### [Stored data]
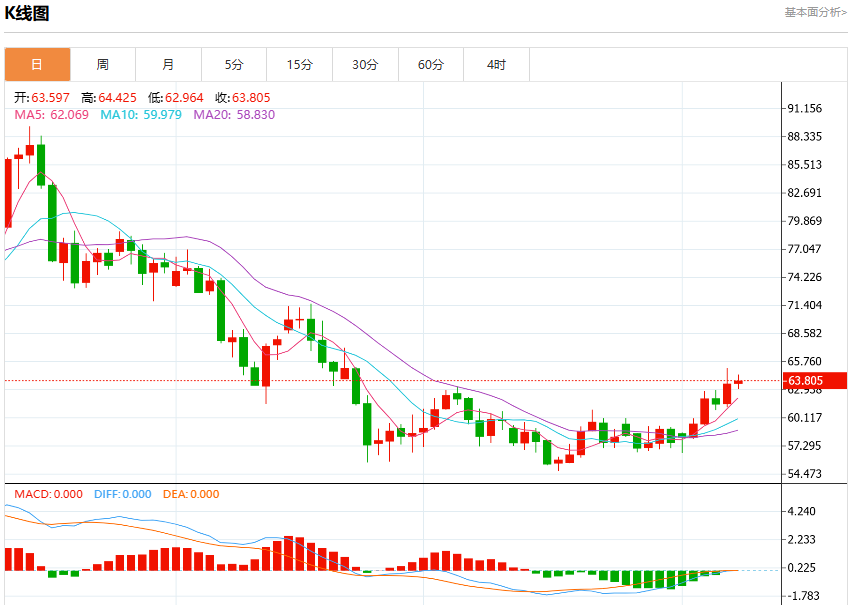Open the 30分 interval tab
This screenshot has height=605, width=854.
point(365,65)
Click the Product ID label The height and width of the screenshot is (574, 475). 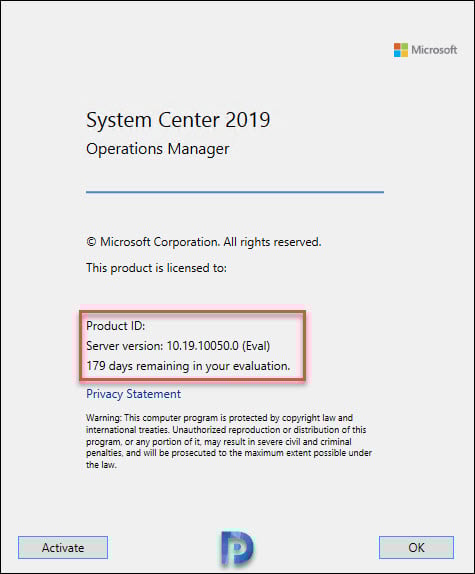point(116,326)
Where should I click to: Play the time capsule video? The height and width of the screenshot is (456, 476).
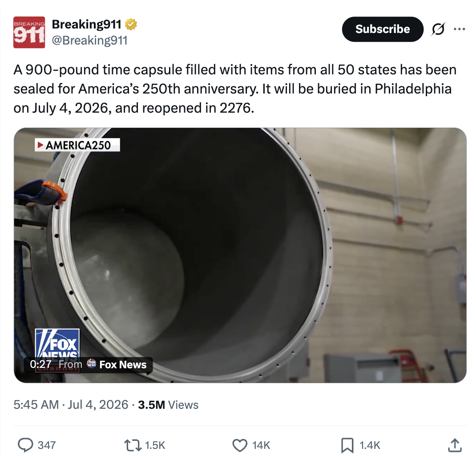coord(240,255)
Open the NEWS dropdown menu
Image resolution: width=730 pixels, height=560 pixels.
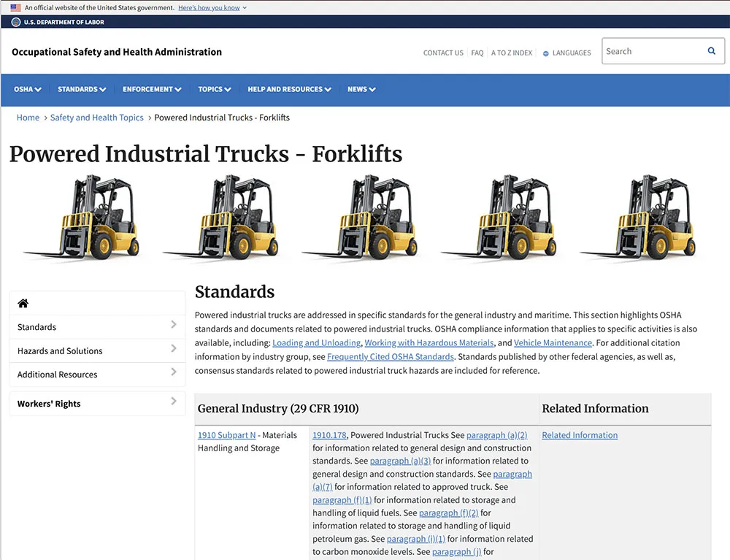click(361, 89)
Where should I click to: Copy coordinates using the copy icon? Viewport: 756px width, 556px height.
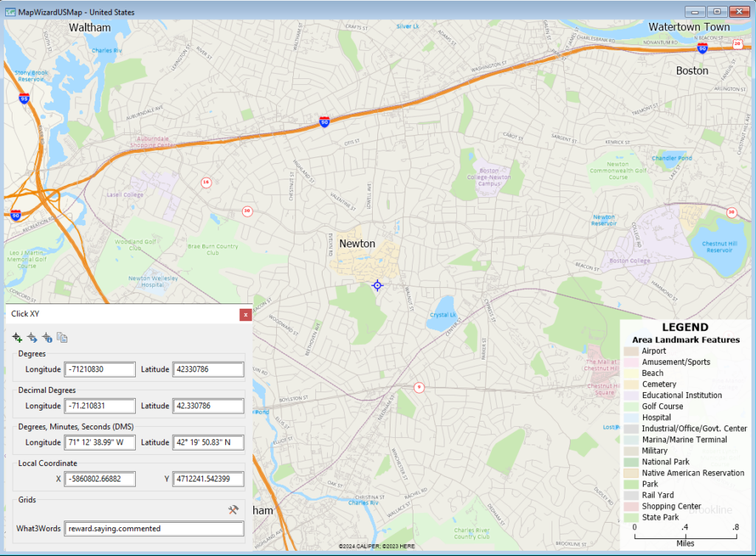pyautogui.click(x=62, y=337)
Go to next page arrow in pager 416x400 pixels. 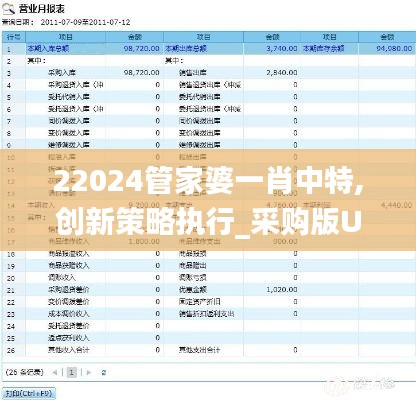tap(89, 372)
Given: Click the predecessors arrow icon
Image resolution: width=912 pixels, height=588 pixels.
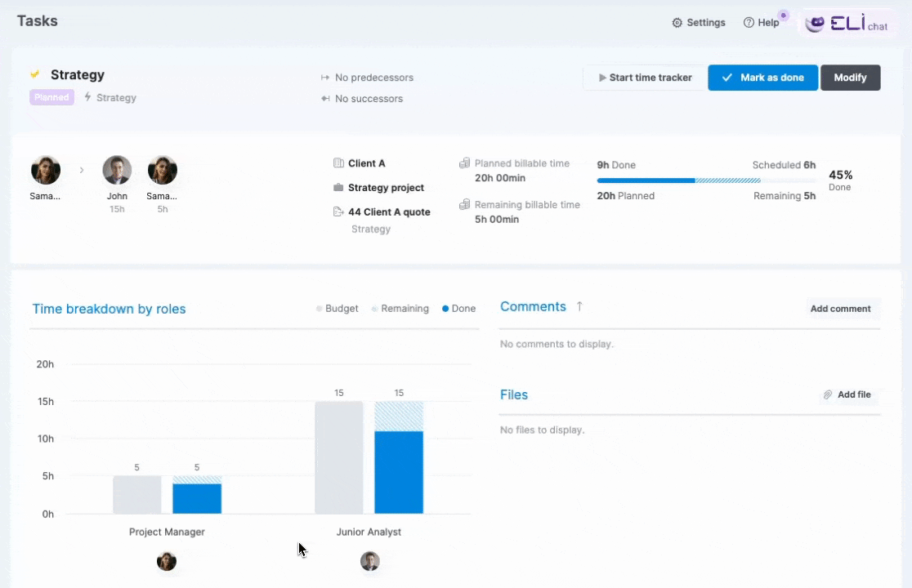Looking at the screenshot, I should point(324,77).
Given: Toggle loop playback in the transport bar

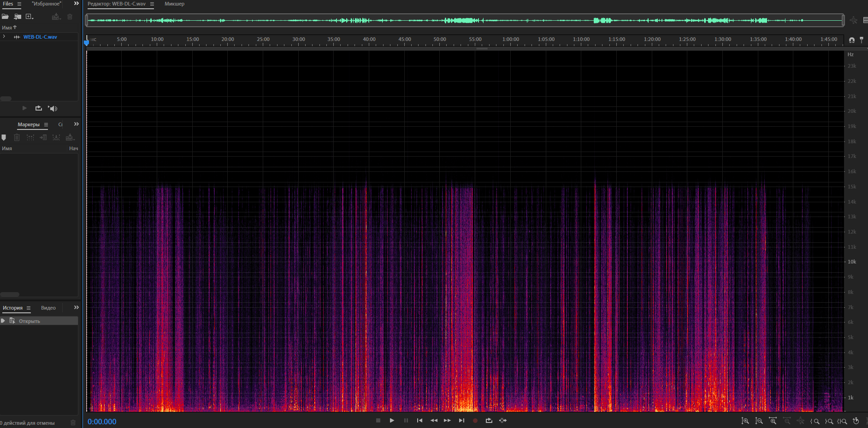Looking at the screenshot, I should pyautogui.click(x=489, y=420).
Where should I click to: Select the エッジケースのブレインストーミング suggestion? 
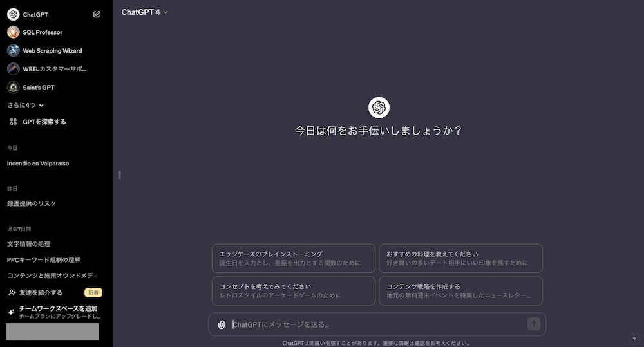click(293, 258)
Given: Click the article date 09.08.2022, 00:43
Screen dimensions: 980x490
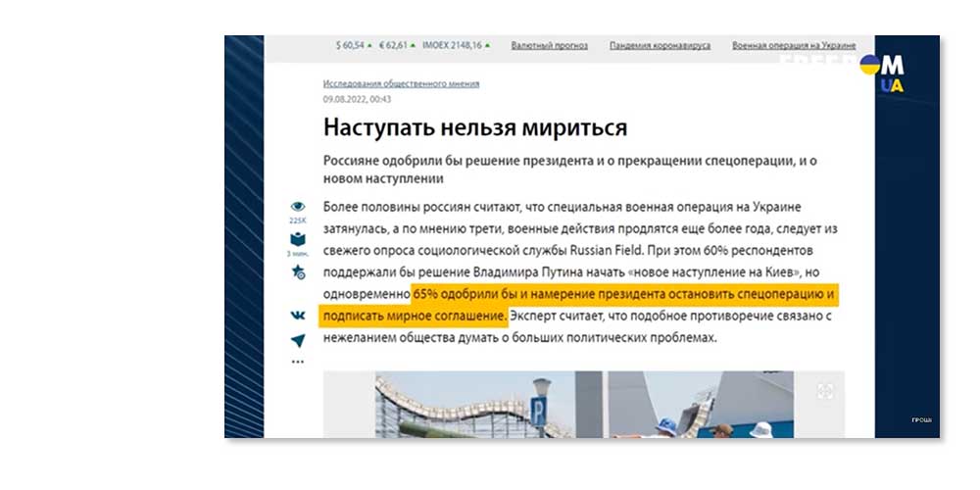Looking at the screenshot, I should click(358, 99).
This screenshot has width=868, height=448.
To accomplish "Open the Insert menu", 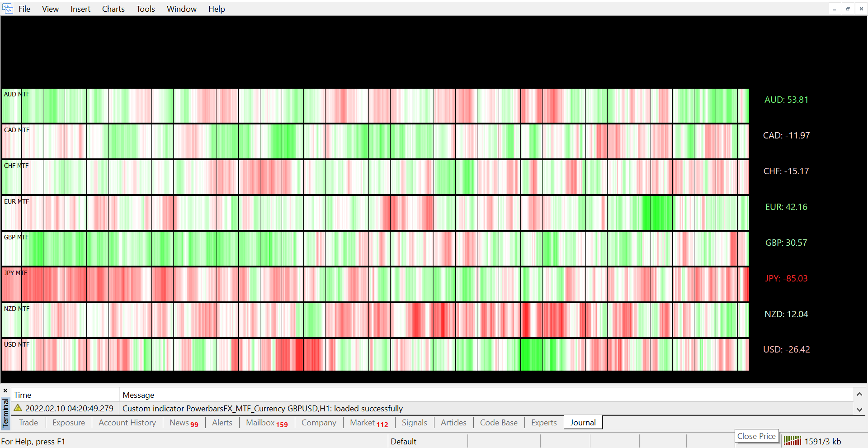I will click(x=80, y=9).
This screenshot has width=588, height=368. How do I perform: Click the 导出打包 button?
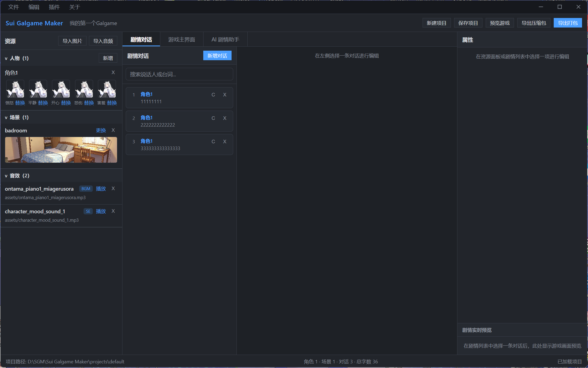click(568, 23)
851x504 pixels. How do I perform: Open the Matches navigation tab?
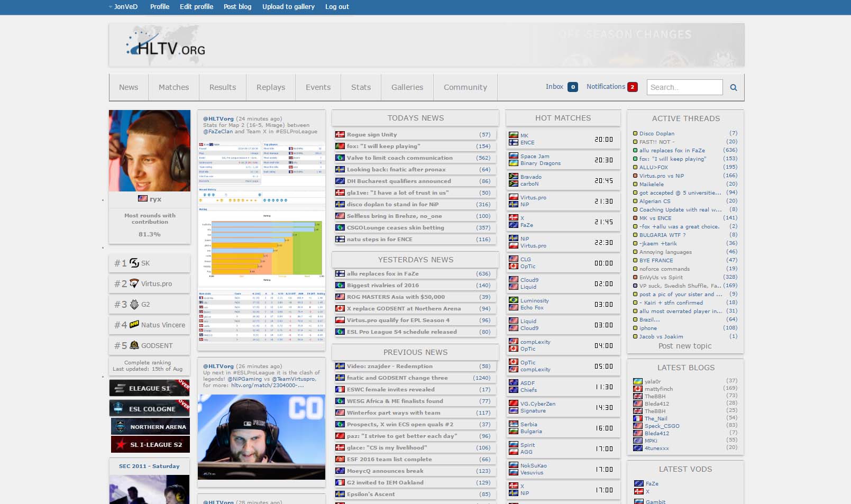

### [Exercise details]
Show every line of the items above that contains the word "This", treating uppercase and lowercase as different.

### [Exercise output]
This screenshot has height=605, width=854.
This screenshot has width=868, height=448.
This screenshot has width=588, height=368. How do I perform: Click the 导出打包 button?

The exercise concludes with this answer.